It is not blood:  thy gods are making wine,
  They spilt the must outside their city gate,

“And stained their azure pavement with the lees: 
  They will not listen though thou cry aloud. 
Old Chance, thy dame, sits mumbling at her ease,
  Nor hears; the fair hag, Luck, is in her shroud.

“They heed not, they withdraw the sky-hung sign,
  Thou hast no charm against the favorite race;
Thy gods pour out for it, not blood, but wine: 
  There is no justice in their dwelling-place!

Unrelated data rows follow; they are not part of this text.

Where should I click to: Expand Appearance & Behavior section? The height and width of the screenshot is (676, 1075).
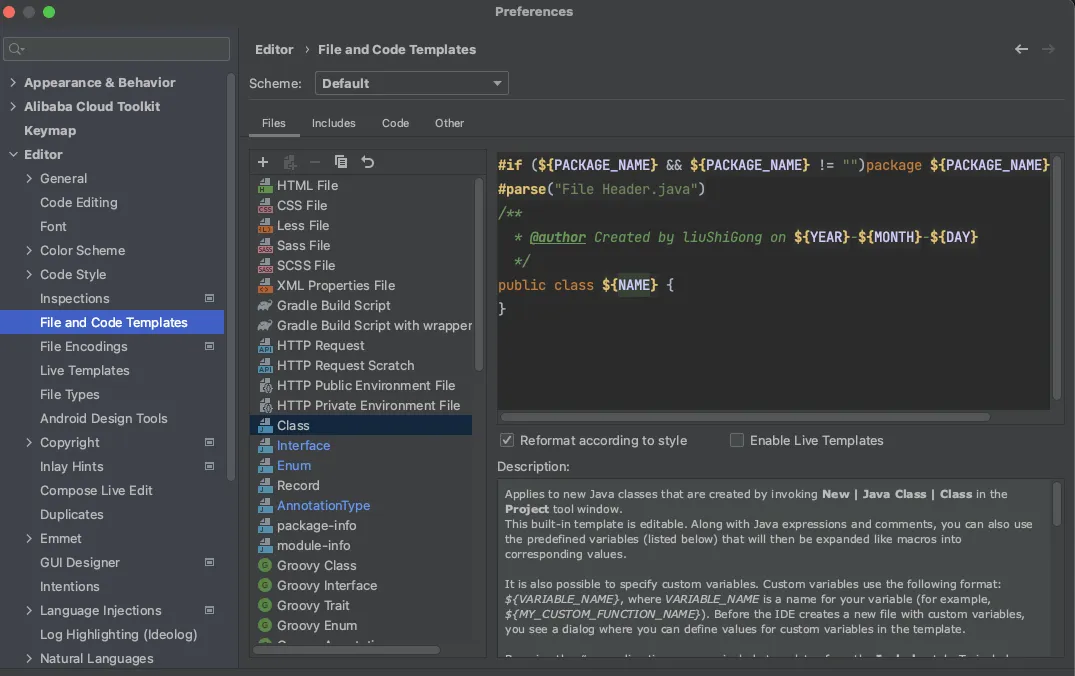[x=13, y=83]
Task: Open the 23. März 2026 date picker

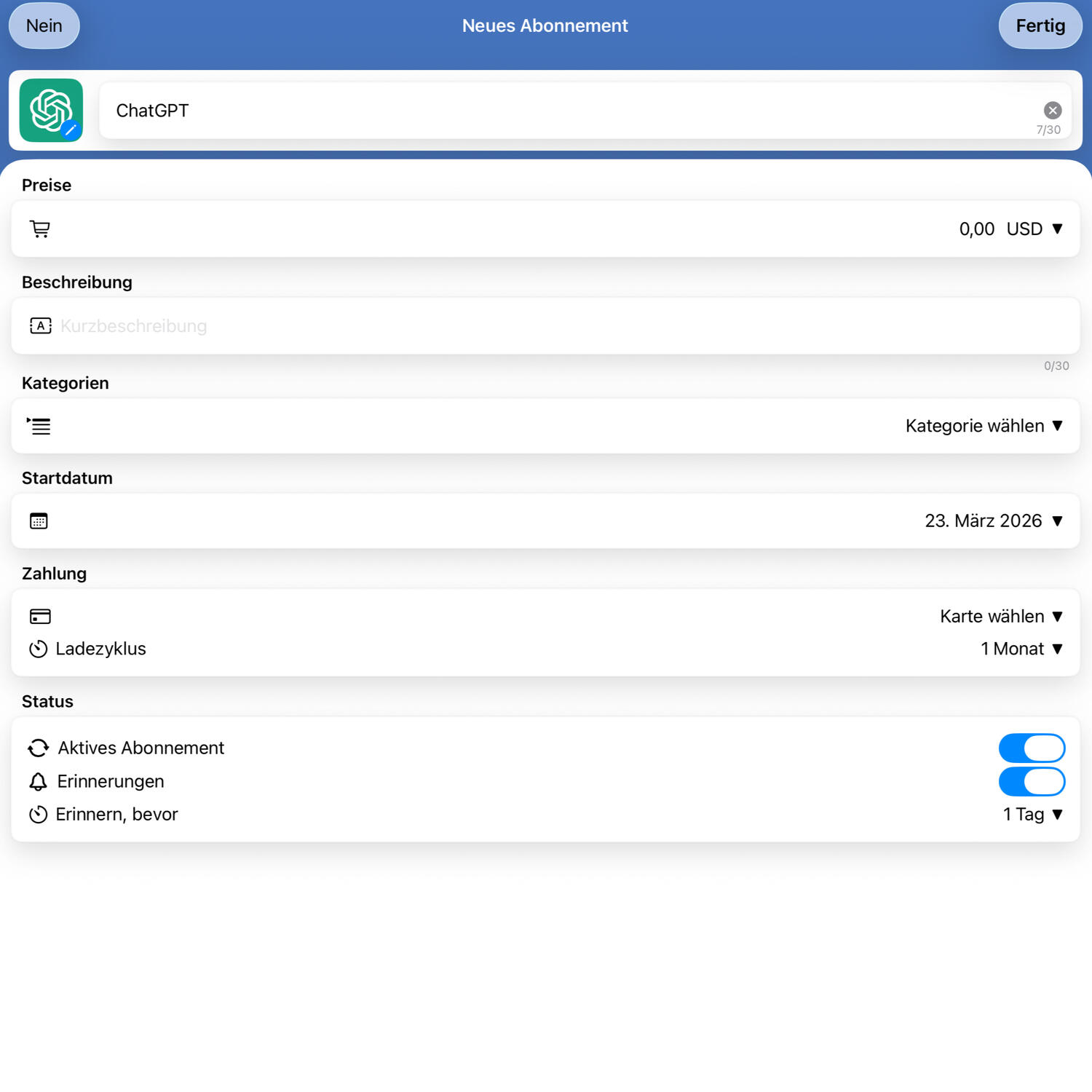Action: [x=993, y=521]
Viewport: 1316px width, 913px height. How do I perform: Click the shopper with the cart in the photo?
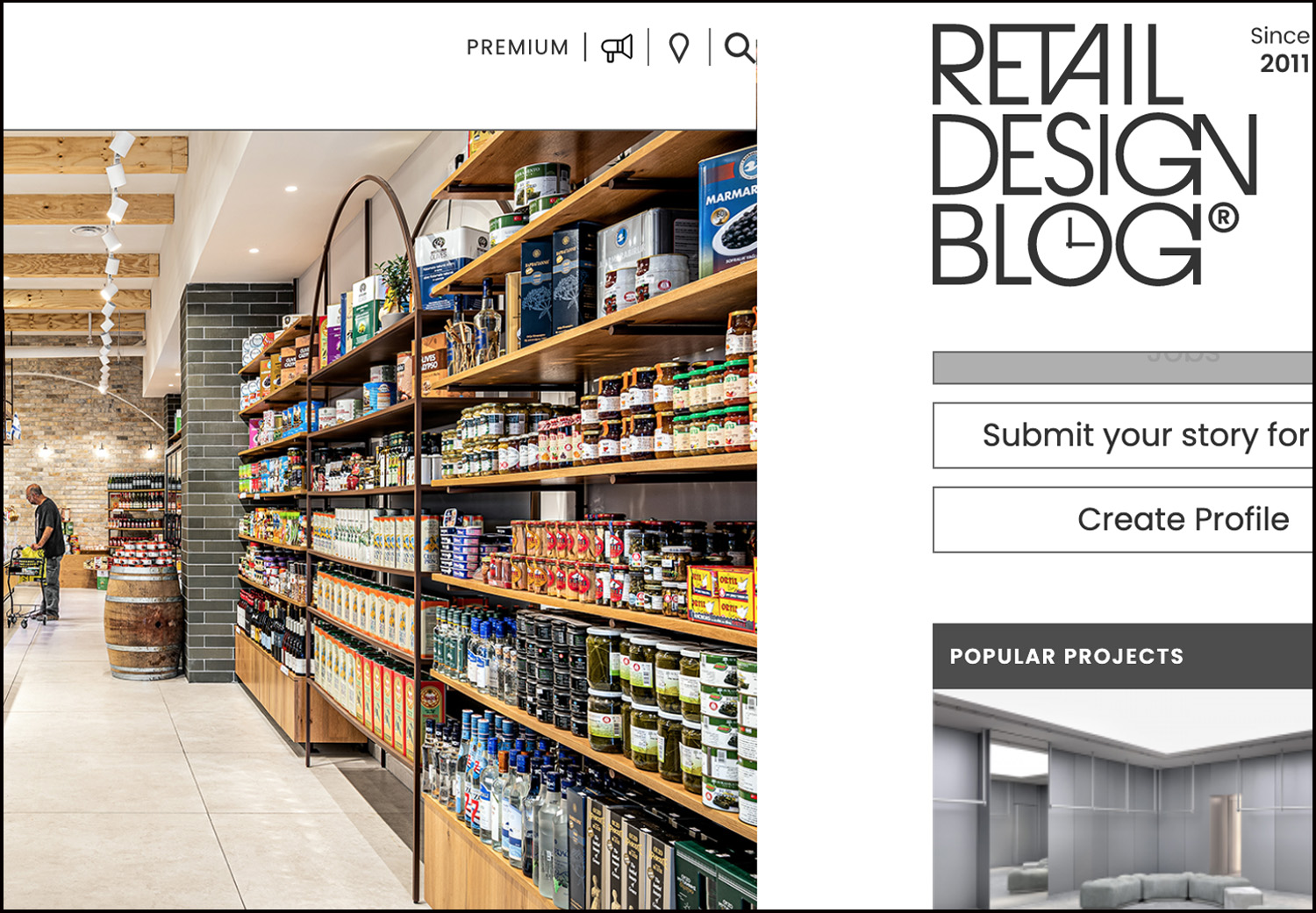click(x=44, y=553)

“Safe in their father’s house the boys shall rest,
  Though thy fell brood doth stark and silent lie;
Their unborn sons may yet despoil thy nest: 
  Cry, thou black prophetess! lift up! cry, cry!”

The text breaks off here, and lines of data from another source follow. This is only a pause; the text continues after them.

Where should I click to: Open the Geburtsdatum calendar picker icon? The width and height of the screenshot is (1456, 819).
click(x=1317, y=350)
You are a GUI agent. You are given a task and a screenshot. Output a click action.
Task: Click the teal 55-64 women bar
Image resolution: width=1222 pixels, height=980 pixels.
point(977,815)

THE WARBLING OF BLACKBIRDS.

    When I hear the waters fretting,
    When I see the chestnut letting
All her lovely blossom falter down, I think, “Alas the day!”
    Once with magical sweet singing,
    Blackbirds set the woodland ringing,
That awakes no more while April hours wear themselves away.

    In our hearts fair hope lay smiling,
    Sweet as air, and all beguiling;
And there hung a mist of bluebells on the slope and down the dell;
    And we talked of joy and splendor
    That the years unborn would render,
And the blackbirds helped us with the story, for they knew it well.

    Piping, fluting, “Bees are humming,
    April’s here, and summer’s coming;
Don’t forget us when you walk, a man with men, in pride and joy;
    Think on us in alleys shady,
    When you step a graceful lady;
For no fairer day have we to hope for, little girl and boy.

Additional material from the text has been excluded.